2.2. People with the individualistic identity of non-breeders and no religious delusion often base their behavior upon the basic attitude of a fair balance of giving and receiving and a tit-for-tat strategy. They do the first step of giving in the hope that the other gives back.
So people's behavior can be driven by three very different motivations, either to influence a higher power, or to guarantee the survival of their genes or to have a fair exchange with others.
People tend to project on others, what they mistake for granted and as being general. This includes the evaluation of the relative disadvantage of a certain behavior compared withe the benefit to be gained.
Therefore the behaviors of apparent self-disadvantage are considered and experienced as rewarding by some people, depending on the innate inclinations of their brain, while the same behaviors appear as weird and irrational sacrifices to others.
One example: Changing stinking diapers is certainly an unpleasant activity. Nobody would choose to do this as a source of pleasure. Rationally seen, nobody would chose to do it at all without a very good reason to do so.
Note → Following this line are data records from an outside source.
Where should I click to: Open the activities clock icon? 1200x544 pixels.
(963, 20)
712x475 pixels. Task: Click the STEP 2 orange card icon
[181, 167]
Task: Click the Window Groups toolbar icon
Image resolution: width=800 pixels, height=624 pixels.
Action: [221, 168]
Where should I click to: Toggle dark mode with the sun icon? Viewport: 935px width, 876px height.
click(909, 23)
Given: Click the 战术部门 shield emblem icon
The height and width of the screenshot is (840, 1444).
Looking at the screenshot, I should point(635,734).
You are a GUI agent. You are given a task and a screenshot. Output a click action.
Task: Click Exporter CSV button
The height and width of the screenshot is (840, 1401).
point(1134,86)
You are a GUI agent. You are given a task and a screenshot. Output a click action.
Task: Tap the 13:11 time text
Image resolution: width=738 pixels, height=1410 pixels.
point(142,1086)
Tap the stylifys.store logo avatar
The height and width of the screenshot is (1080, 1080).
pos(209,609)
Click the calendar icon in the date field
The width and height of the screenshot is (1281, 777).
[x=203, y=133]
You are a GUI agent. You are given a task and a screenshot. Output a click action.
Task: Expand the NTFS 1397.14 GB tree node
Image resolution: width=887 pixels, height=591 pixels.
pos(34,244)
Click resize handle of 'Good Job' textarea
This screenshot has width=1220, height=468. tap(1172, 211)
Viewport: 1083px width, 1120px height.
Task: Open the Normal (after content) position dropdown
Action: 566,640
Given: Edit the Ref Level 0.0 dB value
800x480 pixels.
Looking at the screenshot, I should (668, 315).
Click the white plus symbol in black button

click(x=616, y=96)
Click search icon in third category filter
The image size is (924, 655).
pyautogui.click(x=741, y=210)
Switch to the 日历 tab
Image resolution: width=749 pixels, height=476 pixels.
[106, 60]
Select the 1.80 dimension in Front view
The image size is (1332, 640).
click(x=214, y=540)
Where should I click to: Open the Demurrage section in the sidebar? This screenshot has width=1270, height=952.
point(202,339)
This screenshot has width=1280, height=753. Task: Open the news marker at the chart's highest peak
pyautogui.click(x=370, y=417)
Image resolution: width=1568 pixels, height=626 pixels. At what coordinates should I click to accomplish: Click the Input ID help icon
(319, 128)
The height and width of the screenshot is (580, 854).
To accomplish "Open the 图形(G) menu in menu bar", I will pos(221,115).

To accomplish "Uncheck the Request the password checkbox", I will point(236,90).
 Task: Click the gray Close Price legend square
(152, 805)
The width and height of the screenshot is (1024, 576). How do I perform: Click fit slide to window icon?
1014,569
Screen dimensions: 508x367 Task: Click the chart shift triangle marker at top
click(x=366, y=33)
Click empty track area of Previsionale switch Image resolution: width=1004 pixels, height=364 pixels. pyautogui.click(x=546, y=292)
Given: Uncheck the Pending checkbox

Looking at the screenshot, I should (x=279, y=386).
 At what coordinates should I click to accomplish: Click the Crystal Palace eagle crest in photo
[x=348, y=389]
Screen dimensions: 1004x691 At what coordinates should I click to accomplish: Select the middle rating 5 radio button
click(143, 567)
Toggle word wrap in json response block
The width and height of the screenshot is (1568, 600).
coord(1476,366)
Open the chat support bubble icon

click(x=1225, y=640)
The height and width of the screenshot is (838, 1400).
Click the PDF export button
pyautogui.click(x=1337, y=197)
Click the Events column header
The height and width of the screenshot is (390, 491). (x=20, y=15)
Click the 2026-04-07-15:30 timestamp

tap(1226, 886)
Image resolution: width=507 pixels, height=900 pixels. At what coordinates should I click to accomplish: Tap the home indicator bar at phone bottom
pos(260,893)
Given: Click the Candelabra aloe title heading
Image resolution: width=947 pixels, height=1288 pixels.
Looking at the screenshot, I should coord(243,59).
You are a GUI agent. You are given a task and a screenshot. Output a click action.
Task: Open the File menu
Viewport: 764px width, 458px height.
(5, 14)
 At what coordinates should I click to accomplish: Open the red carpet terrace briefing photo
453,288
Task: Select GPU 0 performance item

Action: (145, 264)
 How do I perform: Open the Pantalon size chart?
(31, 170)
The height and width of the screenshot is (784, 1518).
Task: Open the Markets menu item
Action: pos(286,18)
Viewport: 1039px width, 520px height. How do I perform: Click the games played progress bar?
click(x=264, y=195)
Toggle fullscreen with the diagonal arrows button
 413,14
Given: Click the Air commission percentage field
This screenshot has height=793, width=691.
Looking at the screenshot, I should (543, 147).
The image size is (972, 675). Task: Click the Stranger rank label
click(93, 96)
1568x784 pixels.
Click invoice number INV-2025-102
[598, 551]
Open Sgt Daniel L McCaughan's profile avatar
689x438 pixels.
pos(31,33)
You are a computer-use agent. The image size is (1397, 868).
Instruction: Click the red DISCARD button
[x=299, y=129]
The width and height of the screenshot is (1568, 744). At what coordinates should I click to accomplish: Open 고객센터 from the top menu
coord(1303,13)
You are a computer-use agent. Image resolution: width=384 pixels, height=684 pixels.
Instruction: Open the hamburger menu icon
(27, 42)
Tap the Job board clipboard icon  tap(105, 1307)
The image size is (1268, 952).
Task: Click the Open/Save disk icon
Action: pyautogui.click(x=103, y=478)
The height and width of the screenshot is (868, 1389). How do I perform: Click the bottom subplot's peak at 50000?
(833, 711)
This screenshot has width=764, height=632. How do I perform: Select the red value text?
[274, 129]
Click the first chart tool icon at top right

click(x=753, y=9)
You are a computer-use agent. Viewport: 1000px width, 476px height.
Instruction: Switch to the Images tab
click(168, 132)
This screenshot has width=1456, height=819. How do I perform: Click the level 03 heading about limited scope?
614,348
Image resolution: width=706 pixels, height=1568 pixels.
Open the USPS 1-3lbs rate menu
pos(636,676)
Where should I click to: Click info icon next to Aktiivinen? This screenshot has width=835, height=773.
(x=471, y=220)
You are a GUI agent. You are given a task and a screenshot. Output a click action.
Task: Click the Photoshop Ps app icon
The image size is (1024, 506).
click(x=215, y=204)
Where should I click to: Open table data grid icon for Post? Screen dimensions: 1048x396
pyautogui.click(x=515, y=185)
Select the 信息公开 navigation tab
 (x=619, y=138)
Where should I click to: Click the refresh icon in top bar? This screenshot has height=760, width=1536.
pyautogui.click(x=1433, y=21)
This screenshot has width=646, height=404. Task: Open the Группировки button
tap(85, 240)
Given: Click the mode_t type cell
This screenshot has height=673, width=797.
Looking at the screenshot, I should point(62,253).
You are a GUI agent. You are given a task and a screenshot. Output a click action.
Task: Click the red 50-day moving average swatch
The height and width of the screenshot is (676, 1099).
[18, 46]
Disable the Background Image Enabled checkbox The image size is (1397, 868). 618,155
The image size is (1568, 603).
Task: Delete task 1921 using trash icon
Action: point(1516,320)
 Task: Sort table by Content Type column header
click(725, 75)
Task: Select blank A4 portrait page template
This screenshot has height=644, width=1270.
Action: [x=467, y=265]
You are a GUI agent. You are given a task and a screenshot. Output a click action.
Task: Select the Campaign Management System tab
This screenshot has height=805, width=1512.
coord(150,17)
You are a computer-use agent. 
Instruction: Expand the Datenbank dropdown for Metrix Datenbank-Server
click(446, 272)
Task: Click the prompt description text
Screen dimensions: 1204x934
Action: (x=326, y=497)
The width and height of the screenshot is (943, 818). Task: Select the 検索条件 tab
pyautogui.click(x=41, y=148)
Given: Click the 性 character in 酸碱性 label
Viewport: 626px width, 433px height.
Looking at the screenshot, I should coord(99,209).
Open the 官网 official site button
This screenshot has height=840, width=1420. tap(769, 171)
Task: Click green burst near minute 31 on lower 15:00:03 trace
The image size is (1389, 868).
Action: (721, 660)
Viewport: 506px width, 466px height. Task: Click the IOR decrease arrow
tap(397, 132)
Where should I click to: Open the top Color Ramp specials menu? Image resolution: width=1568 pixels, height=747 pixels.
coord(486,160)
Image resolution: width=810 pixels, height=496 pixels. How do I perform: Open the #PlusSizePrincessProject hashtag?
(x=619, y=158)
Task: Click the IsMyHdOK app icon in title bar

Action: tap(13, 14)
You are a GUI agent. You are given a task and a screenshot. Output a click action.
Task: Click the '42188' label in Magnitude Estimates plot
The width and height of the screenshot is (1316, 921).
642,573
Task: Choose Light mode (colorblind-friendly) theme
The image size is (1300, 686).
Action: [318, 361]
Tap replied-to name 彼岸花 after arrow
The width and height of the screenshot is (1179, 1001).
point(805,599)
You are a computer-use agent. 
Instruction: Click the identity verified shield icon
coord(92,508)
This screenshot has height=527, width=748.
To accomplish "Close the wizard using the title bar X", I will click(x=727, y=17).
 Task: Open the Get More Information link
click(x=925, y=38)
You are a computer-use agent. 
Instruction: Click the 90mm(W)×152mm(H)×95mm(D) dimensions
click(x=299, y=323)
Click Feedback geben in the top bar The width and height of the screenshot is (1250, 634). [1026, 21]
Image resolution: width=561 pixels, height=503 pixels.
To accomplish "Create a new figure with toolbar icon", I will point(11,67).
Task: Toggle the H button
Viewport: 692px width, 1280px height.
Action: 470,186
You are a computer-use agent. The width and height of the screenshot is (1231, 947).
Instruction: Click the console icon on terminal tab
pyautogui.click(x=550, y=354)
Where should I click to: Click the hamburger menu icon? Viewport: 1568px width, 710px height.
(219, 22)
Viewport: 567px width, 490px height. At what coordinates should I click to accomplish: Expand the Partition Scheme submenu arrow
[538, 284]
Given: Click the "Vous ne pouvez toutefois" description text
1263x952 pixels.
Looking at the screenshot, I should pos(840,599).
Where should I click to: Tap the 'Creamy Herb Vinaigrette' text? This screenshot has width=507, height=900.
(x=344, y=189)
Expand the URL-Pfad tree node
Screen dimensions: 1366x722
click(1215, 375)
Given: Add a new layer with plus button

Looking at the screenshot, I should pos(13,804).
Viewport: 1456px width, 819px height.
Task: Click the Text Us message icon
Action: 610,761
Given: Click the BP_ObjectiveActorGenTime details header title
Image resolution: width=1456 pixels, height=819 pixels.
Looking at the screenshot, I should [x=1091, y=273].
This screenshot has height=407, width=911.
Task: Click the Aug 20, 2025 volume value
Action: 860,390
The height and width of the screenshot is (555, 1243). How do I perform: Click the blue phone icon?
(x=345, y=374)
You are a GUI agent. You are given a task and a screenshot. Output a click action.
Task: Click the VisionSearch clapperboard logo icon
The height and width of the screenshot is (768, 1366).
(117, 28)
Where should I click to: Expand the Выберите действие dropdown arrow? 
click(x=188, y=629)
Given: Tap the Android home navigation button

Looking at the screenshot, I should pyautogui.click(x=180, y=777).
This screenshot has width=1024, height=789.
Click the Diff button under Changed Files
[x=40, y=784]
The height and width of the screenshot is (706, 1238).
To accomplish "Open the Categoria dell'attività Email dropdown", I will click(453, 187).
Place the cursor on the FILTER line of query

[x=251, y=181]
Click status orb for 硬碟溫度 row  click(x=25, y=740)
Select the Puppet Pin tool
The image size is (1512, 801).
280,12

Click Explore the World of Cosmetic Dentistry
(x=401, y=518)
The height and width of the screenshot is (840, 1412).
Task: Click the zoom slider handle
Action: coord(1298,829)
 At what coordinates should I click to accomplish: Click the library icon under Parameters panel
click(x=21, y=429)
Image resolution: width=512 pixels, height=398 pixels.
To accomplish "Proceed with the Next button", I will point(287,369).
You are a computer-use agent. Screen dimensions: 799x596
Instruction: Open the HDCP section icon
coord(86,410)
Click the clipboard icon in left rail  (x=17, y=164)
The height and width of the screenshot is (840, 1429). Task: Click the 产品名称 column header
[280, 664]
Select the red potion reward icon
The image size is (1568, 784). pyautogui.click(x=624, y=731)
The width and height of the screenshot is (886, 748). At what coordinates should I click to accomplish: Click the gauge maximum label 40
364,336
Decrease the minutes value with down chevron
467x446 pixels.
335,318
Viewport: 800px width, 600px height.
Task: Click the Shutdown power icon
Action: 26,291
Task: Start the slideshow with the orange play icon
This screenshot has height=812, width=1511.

But people deliberately decide to get themselves into circumstances, in which they are obliged to change stinking diapers as a daily chore.
2.2. Non-breeders with an individualistic identity consider this as an irrational and incomprehensible sacrifice of the individual wellbeing in favor of the survival of the breeders' genes.
2.1. For breeders with the particle identity, the relief from the instinctive urge to procreate, the subjective benefit of homeostation is so strong, that the stinking diapers are a trifle in comparison.
1. The religious delusion can be so strong, that the expectation of being rewarded for breeding or the fear of punishment for not breeding are so strong, that they again are more beneficial than the apparent sacrifice of changing the diapers.